Movement one, in Bb minor, is based upon a simple line from a folksong, played first as a tuba solo but quickly heard on all of the instruments and in a variety of developments. Despite a minor opening, with some incisive chromatic moments, the first movement also features transitory moments of major lyricism before its rapid minor conclusion. Movement two is features a ternary form in Gb major. A slow and lyrical trumpet melody gives way to a fast-paced duet between the horn and tuba, soon taken up by the rest of the quintet before a return to the warmth of the opening section. The final movement, in Bb major, is a rondo based on a major version of the minor opening theme from the beginning, leading to a triumphant major conclusion to the work.
Track 13: Liberty Bell - Sousa
John Phillip Sousa (1854 -1932) was a great American composer and conductor, known for his patriotic marches and military band music. Liberty Bell, following its use as the theme tune of cult British comedy sketch show Monty Python is one of Sousa’s most renowned marches. Sousa also made a significant contribution to brass music in the form of the Sousaphone, a low brass instrument invented to resolve the difficulty of marching with a tuba by having much of the piping wrap around the player, used as standard in American marching and military bands ever since.
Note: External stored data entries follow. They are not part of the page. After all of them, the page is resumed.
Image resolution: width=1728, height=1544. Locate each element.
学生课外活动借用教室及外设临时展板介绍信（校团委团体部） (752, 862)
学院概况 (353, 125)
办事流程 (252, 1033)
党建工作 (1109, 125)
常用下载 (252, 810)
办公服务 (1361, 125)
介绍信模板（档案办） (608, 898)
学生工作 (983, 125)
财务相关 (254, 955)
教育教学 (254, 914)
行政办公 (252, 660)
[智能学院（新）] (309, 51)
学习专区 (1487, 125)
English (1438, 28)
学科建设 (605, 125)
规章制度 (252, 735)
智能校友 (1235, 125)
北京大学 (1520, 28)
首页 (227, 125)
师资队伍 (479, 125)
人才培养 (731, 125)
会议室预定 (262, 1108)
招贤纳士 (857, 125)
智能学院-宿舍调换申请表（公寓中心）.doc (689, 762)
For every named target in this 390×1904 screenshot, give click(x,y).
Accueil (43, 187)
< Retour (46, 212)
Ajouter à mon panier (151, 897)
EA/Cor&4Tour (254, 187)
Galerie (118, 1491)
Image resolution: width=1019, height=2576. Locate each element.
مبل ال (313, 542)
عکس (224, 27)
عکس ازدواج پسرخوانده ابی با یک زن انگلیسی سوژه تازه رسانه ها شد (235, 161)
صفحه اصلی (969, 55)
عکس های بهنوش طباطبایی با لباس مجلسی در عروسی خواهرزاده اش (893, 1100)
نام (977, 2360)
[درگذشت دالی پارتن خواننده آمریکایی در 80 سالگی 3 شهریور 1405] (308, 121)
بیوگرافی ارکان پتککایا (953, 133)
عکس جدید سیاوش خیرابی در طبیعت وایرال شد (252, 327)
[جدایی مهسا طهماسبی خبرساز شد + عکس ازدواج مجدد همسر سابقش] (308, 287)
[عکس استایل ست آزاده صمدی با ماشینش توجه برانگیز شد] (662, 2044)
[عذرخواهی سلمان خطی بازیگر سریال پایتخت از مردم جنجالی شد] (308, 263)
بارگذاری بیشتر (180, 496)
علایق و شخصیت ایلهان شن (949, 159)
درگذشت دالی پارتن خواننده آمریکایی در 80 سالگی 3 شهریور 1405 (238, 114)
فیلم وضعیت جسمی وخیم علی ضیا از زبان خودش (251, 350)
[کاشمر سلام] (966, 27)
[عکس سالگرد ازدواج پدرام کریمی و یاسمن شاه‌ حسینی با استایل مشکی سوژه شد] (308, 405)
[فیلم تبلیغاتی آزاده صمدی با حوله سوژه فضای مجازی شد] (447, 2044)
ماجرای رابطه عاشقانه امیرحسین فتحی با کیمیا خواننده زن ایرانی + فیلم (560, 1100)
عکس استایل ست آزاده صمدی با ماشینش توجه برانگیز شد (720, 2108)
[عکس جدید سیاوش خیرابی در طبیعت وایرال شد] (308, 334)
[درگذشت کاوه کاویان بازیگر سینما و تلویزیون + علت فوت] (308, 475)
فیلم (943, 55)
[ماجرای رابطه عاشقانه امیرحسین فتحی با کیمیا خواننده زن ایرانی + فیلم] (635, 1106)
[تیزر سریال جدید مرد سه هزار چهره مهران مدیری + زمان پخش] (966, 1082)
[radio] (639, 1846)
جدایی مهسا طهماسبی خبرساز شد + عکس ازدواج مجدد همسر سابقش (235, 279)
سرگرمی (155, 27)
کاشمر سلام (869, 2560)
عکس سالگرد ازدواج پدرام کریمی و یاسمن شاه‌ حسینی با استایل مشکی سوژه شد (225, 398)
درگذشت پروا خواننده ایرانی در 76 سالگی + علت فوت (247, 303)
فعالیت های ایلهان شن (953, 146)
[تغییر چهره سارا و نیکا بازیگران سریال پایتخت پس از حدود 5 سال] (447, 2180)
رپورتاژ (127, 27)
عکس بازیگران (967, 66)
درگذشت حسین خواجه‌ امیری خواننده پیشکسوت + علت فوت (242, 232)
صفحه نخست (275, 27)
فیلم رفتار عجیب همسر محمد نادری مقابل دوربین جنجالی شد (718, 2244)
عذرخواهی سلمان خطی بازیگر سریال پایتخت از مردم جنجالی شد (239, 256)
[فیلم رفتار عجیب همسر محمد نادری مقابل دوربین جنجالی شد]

Track 14: Brass Quintet No.1 - B.M.Jacobowitz
B.M. Jacobowitz’s one-movement brass quintet provides one of the contemporary works in the Norfolk Students Brass Quintet’s repertoire. Like the Ewald, this exciting piece showcases the different tonal colours of brass instruments, but does so in a distinctly contemporary fashion. From a startling and chromatic opening, a lyrical melody emerges which is developed into an almost-march and treated to jazz-like harmony before concluding in a more romantic style.
Tracks 15-18: Jazztets Vol. 1 - Roger Perrin
1. Fitzroy Street Blues
2. Midnight Mood
3. Playin’ it Cool
4. Radio Rhythm
Roger Perrin, an Australian composer now based in London, in 1997 wrote 4 volumes of jazz works for a small combo. Although intended for a more traditional jazz group, the works can also be performed by a brass quintet as they are here.
Although the disc has contained predominantly classical music, NSBQ’s members actually all play jazz quite seriously too; three of them have attended the National Youth Jazz Summerschool and many of them play with big bands and small groups around Norfolk. Harry soon starts a course in Jazz trumpet at the Trinity College of music so features on first trumpet for these exciting pieces showcasing a variety of familiar jazz styles being played by a very untraditional ensemble.
A big thank you to Jack for writing these CD notes!